The Drama Boys
Redannick Theatre, Truro
Review by David Bartlett
I WAS lucky enough to catch The Drama Boys' performance of Do or Die at the Redannick Theatre, and I couldn't imagine a better evening's entertainment. Our whole family went – my wife, her mother, and our 8-year-old son - and every one of us enjoyed ourselves enormously.
It's rare these days to find things which the whole family can enjoy, in the way that I remember watching Morcambe and Wise with my parents, but The Drama Boys have hit on a format which works for everyone.
Do or Die was a feast of drama, performed by young men at the top of their game. The Shakespeare scenes were from A Midsummer Night's Dream, and although this play is seen and performed often, The Drama Boys took it to a whole new level.

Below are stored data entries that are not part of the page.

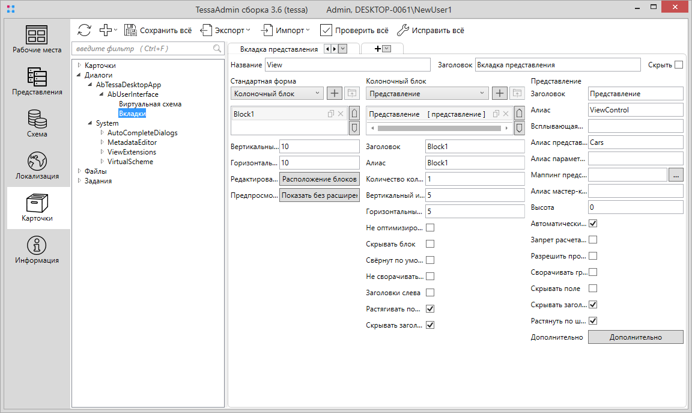692x413 pixels.
Task: Add a block with the plus next to Колоночный блок
Action: pyautogui.click(x=334, y=93)
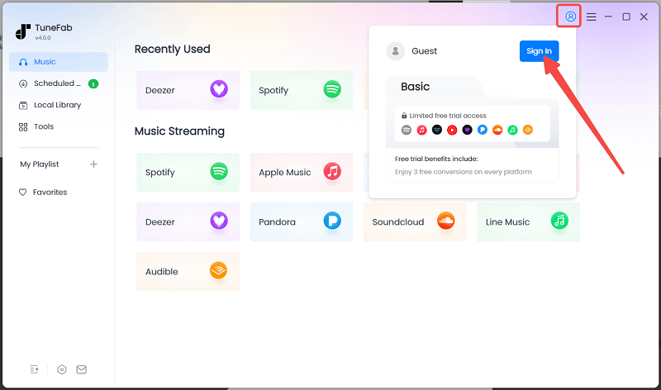Launch the Audible tile

pos(188,271)
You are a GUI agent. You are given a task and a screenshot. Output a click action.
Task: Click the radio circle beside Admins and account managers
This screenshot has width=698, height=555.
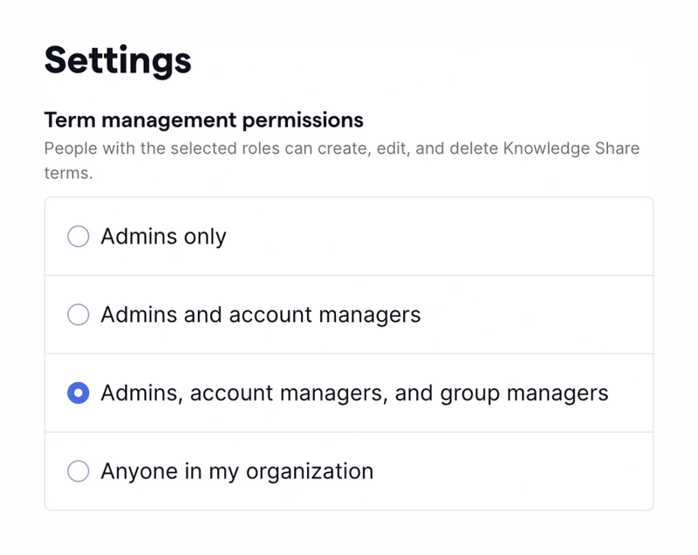click(79, 313)
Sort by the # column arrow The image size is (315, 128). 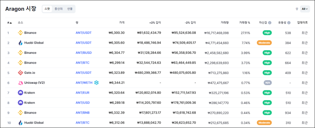(11, 23)
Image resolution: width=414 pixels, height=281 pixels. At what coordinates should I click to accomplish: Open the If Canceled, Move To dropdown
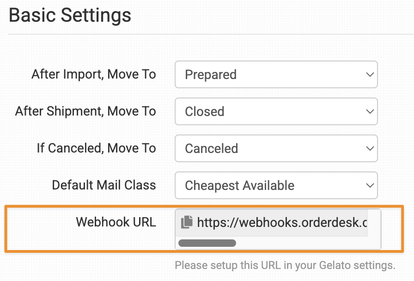pyautogui.click(x=276, y=148)
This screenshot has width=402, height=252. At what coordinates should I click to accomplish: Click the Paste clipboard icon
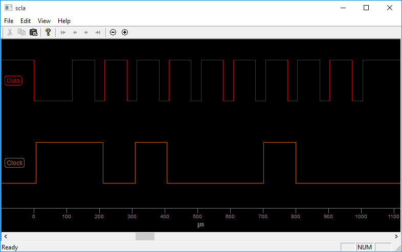pos(33,32)
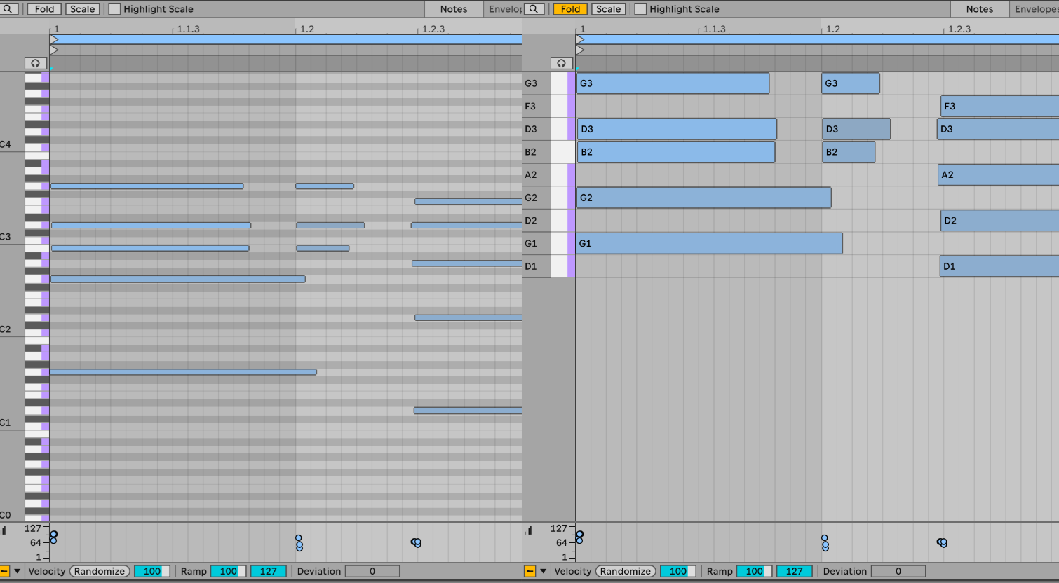
Task: Toggle the headphones preview icon in the left editor
Action: [35, 63]
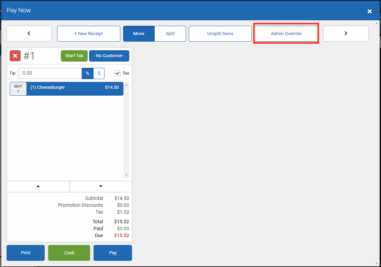This screenshot has width=381, height=267.
Task: Open the '- No Customer -' customer selector
Action: (109, 55)
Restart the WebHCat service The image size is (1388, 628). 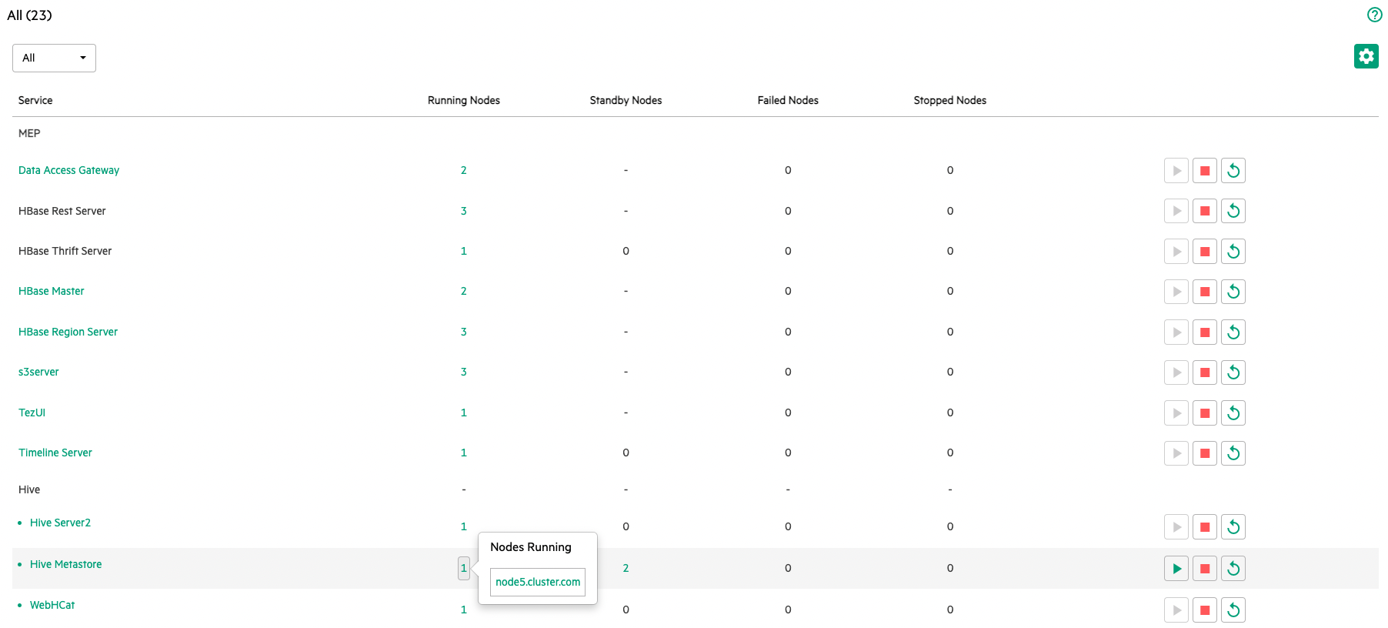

As in Shakespeare's day, the boys play the girls' parts, and so the scenes of the four young lovers charging through the forest in great confusion was not only expertly played with great physicality and energy, but had an authentic ring to it. The Mechanicals' rendition of Pyramus and Thisbe was pure joy, and had the whole audience in stitches. Special mention here has to go to the young actor playing Bottom – Tom Whitworth – whose performance was remarkable.
As well as Shakespeare, the company present some wonderfully mad comedy scenes, mainly written by writer and actor Andy Secombe. My son laughed hysterically at the inept goalie; my wife and I loved the estate agents trying to sell a public lavatory as a 'unique restoration project with sea views and running water in every room', and the less than professional surgeon leaving his watch in the patient's stomach; my mother-in-law adored the young boy in the orchestra desperately trying to hit the triangle in time, and we all wept with laughter at the Dance of the Cygnets and the Matrix 'reassembled' scene. The latter parodied the complicated insanity of the film, but also showed some impressive stage-fighting, and awesome spins and leaps from its lead – Matthew Secombe as Neo.
And there was much more. This company is unlimited in its talents and hugely infectious with its enormous energy and comitment. Each one of these boys is a star. To see a group of adolescent males perform at this level is an inspiration to young men everywhere. I know their director Caroline Secombe, must be immensely proud of them, and – as she said in her introduction to the evening – they will fit right in to the Edinburgh Festival Fringe, where they head off to perform in August. I wish I could see them take it by storm.